隣村の水場で村長と言われた通りに見守っていたが、聞いていた儀式の時間には特に何も変化はなかったようだ。しかし諦めかけた半時した頃、水量が枯れ始める前よりも多くなり、一時もすると空へ噴き出し、暗闇のランプの下、虹を作ったらしい。
迦暢は隣村の影響までは託宣を得ていなかったので特に準備をしておらず相当水浸しになったようだが、村長は喜び、相当な金額を副支団長に持たせたそうだ。
神殿は国が作ったのもあって、水が引かれている。
水場には常に水がチョロチョロと流れているし、トイレはボットンに近いが、地下に水で流されて臭くもない。
だが町に出れば水は水場まで行かなければないし、トイレは汲み取り式で町から離れた土に埋めている。
家庭で使う水は水場までバケツを持って酌みに行かなければならない。それは主に子供の仕事となっている。

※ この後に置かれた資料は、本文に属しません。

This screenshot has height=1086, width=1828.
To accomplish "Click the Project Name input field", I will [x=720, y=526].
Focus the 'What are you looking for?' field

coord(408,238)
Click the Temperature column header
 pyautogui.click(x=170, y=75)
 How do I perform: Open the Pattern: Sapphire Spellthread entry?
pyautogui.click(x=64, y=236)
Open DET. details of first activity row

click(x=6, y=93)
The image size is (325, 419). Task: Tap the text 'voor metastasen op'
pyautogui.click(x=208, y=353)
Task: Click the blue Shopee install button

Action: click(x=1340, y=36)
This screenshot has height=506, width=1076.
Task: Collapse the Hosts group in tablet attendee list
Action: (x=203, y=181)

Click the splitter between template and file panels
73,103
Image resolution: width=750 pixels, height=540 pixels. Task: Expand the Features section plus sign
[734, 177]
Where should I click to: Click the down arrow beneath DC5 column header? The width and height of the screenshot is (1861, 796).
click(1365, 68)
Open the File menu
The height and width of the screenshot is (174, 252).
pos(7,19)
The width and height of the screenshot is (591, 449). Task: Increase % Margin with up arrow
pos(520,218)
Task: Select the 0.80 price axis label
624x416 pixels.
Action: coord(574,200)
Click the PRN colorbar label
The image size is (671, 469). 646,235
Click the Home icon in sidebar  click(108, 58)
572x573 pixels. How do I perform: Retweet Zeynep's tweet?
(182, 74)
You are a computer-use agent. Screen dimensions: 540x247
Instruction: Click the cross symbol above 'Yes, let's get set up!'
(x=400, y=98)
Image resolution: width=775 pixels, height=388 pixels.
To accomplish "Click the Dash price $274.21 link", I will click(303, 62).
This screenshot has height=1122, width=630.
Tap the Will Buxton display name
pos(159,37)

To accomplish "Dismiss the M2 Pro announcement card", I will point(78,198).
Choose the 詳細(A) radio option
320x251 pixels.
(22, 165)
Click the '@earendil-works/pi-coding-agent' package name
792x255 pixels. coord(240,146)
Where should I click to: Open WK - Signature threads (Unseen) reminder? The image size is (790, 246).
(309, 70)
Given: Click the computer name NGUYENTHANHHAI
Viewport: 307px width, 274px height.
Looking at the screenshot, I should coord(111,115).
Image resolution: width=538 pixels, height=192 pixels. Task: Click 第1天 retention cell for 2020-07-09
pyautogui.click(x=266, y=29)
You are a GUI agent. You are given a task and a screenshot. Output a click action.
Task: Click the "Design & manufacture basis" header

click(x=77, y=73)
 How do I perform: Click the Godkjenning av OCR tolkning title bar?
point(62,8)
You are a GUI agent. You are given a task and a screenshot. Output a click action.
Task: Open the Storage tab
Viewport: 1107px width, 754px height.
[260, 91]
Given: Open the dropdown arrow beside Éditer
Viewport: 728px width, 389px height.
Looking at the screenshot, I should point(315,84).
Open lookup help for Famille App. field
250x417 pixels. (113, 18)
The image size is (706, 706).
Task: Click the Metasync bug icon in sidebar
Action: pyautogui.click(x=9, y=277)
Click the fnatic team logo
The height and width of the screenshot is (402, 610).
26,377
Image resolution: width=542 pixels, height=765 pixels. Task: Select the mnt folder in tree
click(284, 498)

だがこれだけ水が豊富なら、雨どいの様に水を町中に引くことも出来るらしい。
「オン・バロダヤ・ソワカ」
水天様の真言が町に出れば聞こえてくるようになった。
水がなければ人は生きていけない。
神託通りに水が沸いたのだから、神託通りに祈りを捧げなければ水は枯れる。それは月の女神を信じる民達には簡単な方程式だったようだ。
水を使う前、人々は両手を合わせこの真言を唱える。
「もしかして仏教をこの国に広げるのが私の使命だったりしないですよね??」
「特にその意図はなかったが」
「あ、じゃあ良かったです。家庭環境のせいで詳しいだけの一般人なので、私」
寺の子にしても迦暢が真言にまで詳しいのは6歳年の離れた兄の影響に他ならない。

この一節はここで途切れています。